Blue Sabbath Black Fiji? That's got to have something to do with Blue Sabbath Black Cheer, right? That's what I thought each time I spotted one of the few reviews for this UK duo, who I previously assumed was some sort of spinoff of the Seattle-based black-industrial duo. But in fact, Blue Sabbath Black Fiji is totally unrelated to their PDX namesake, their name some kind of weird inside joke nobody seems to have an inside track on. Their music, though heavy and noisy, is definitely nothing like BSBC, either, making things even more confusing. This is the first release that I've heard from them, a split with the US drone/dirge duo Ailvsgam and it's a very cool (if a bit short) cassette that in spite of the name weirdness, has me wanting to hear more from 'em pronto.
The Blue Sabbath Black Fiji side opens with the shuddering percussive jam "Everyday Is Brainday" before moving onto the next four tracks, each one a short, shapeless mass of percussive rattling, fragments of tribal drumming, hypnotic looping sound, trippy electronic noises and chunks of distorted guitar looped around each other into loud, crushing circular forms that sound like some weird blown-out dance music, like one of the old Manchester dance rock bands fed through a mangler, noisy and fractured and seriously distorted, but weirdly groovy and really, really catchy. There's also noisy Hanatarash-like freakouts, massively heavy and distorted blissed-out drones, kinda like Growing but way, way heavier, and mangled collages of guitar splooge and pop songs. It's all over the place, a kind of freaked-out, surreal noise rock, and I'm really looking forward to hearing more from these cats.
The other side features a single track from Ajilvsga, "Tales Of Ready-To-Give". This is the first release that I've picked up from this project, but I'll definitely be tracking down more, as this is great stuff.
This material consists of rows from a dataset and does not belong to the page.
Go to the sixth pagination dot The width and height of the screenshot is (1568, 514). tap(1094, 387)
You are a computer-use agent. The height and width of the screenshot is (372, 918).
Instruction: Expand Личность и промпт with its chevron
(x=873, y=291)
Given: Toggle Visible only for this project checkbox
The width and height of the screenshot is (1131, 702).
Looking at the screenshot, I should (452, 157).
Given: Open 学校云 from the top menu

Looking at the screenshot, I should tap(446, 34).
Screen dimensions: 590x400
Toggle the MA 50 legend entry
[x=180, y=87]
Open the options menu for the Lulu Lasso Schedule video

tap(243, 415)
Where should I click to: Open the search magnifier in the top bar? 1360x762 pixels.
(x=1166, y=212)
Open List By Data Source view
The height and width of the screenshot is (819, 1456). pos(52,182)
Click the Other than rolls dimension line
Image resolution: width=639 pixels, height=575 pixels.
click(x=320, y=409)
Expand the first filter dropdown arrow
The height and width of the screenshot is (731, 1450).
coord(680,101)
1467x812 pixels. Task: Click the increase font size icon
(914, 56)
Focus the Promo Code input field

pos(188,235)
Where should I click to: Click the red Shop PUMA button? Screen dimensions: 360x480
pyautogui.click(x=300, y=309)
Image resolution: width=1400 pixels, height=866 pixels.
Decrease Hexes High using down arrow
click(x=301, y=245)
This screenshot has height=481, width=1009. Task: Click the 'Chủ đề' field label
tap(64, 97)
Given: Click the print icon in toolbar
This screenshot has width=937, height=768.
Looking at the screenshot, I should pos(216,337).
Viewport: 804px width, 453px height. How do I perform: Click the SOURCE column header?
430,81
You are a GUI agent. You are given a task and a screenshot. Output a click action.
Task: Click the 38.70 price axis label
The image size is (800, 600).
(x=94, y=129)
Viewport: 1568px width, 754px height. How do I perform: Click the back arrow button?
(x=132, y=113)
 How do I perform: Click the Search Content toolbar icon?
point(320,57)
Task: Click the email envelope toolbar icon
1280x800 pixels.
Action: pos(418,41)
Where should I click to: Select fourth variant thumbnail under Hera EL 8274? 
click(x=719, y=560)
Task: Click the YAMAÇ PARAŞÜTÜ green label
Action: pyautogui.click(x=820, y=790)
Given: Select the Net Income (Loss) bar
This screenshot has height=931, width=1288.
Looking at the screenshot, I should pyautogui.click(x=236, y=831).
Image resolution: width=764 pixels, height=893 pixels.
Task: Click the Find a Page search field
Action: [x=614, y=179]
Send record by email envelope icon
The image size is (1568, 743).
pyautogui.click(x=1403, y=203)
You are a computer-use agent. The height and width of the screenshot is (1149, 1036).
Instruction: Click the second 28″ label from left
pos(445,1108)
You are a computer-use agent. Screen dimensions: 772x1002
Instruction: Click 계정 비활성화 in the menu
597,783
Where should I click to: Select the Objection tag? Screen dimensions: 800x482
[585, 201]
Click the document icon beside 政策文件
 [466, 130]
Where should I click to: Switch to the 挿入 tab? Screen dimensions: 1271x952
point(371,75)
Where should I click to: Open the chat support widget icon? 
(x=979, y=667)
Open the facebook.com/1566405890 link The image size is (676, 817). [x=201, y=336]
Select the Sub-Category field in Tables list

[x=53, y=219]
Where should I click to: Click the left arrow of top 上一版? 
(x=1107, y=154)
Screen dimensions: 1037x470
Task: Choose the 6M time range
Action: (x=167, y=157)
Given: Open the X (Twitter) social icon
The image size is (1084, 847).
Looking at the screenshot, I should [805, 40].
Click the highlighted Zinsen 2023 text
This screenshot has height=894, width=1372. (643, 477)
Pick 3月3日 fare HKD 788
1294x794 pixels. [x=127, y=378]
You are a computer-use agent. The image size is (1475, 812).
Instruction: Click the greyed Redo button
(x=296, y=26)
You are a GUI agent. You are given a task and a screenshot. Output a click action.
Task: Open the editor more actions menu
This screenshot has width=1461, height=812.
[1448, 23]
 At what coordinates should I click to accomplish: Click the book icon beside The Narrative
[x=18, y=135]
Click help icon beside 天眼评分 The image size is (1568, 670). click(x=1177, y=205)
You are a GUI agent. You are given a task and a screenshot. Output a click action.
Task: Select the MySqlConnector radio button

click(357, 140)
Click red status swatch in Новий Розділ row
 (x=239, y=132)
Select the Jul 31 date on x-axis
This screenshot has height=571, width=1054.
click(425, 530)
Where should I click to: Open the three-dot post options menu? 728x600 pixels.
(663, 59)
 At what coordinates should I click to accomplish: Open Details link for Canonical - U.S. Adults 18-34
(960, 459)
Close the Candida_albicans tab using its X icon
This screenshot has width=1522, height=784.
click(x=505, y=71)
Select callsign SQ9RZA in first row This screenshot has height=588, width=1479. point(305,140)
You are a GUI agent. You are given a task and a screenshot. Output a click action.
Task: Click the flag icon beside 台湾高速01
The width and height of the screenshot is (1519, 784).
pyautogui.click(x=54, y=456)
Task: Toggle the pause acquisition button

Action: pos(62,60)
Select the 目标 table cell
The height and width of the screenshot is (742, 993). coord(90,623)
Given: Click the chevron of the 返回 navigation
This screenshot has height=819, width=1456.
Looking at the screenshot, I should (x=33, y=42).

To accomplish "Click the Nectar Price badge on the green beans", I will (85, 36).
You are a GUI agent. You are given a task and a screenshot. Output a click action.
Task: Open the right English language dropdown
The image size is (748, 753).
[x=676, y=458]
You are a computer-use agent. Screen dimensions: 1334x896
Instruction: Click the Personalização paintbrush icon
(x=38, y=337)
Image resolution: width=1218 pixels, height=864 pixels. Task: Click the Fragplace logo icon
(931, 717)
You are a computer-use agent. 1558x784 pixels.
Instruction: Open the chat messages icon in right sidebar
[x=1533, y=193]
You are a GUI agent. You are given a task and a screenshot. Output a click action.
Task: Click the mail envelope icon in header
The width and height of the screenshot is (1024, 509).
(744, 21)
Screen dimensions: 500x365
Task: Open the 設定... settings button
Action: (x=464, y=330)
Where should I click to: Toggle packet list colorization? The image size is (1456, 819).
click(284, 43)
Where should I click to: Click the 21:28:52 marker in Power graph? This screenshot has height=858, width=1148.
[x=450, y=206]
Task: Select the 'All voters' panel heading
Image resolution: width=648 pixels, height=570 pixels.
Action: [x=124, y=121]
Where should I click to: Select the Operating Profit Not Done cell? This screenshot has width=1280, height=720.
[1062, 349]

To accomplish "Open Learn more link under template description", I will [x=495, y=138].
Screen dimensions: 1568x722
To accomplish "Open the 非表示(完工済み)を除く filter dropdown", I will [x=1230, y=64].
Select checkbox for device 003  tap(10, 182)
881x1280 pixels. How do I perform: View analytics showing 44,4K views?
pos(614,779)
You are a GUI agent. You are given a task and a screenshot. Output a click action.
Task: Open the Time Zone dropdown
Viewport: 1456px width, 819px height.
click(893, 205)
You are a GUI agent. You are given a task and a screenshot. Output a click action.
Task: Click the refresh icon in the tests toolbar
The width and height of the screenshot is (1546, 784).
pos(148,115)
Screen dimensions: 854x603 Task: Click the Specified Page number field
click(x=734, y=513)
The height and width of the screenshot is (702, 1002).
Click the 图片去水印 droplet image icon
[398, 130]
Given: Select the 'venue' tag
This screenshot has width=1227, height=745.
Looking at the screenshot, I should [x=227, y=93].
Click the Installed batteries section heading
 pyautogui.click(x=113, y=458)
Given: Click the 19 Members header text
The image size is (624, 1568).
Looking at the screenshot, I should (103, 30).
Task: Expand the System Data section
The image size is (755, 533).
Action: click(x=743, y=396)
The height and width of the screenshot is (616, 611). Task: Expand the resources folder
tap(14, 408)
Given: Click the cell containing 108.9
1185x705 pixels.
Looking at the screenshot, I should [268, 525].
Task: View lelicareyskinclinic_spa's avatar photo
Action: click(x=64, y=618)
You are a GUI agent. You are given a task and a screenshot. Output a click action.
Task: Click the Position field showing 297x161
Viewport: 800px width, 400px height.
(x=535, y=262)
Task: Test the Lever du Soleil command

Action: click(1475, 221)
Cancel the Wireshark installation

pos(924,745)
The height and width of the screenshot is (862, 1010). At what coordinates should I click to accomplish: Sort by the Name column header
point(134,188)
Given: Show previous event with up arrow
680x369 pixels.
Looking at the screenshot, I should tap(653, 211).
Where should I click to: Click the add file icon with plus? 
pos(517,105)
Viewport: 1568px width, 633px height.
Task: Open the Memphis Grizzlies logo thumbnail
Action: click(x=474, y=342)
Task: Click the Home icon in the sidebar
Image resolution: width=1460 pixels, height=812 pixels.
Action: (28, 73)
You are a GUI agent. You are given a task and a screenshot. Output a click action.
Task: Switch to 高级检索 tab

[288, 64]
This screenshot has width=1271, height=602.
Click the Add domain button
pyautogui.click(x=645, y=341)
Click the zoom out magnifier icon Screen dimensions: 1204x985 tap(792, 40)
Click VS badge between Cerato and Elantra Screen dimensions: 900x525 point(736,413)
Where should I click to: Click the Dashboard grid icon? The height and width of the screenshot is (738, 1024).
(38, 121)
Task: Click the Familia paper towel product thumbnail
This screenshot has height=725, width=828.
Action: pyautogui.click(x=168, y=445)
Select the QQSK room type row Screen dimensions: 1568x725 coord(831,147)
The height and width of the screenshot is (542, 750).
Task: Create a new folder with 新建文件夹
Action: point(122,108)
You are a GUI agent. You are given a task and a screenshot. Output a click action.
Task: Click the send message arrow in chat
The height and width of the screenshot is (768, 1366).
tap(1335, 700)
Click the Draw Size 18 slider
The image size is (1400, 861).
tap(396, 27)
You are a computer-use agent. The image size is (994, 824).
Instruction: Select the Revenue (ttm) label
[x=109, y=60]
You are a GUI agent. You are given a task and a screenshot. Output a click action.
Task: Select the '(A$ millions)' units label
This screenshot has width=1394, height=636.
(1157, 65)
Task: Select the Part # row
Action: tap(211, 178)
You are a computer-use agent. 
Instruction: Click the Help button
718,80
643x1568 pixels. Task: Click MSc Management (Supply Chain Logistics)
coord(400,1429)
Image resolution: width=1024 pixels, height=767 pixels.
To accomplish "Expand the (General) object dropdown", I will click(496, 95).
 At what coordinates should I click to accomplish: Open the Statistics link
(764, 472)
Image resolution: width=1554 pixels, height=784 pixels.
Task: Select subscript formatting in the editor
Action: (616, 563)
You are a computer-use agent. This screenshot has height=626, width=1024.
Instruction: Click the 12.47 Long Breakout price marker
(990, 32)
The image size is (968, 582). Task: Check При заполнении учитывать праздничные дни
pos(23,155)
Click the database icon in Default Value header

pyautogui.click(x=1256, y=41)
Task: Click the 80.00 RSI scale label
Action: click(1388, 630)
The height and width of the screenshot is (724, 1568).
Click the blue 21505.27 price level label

This new project is a duo that features Brad Rose from Digitalis as one of its members, but Ajilvsga is far from the sort of noisy drone and far-out freak folk that his label is known for. This is seriously heavy, plunging deep into a dark sonic realm of massive grinding feedback/amp atmosphere and rumbling guitar distortion, and very much in the same territory as newer Skullflower, Barn Owl, Half Makeshift, Vulture Club, Robedoor, Sunn, that sort of lumbering subsonic drift, a dark, dirgey undertow, with lonesome, melancholy electric guitar being played over top. The guitar melody sounds almost Western, bleak and windswept, but it's almost entirely subsumed by the heavy rumbling drone as it struggles to stay adrift throughout the entire track, the snatches of meandering, sun-baked acid guitar floating just above the surface of an immensely thick, roaring ocean of buzz and grind and crumbling distortion, while huge doomed chords and the raspy hitch of a phonograph needle stuck in an endgroove emerge from the murk.
There's only 85 copies of this tape, packaged in handstamped covers with metallic silver and black ink on a blue cover.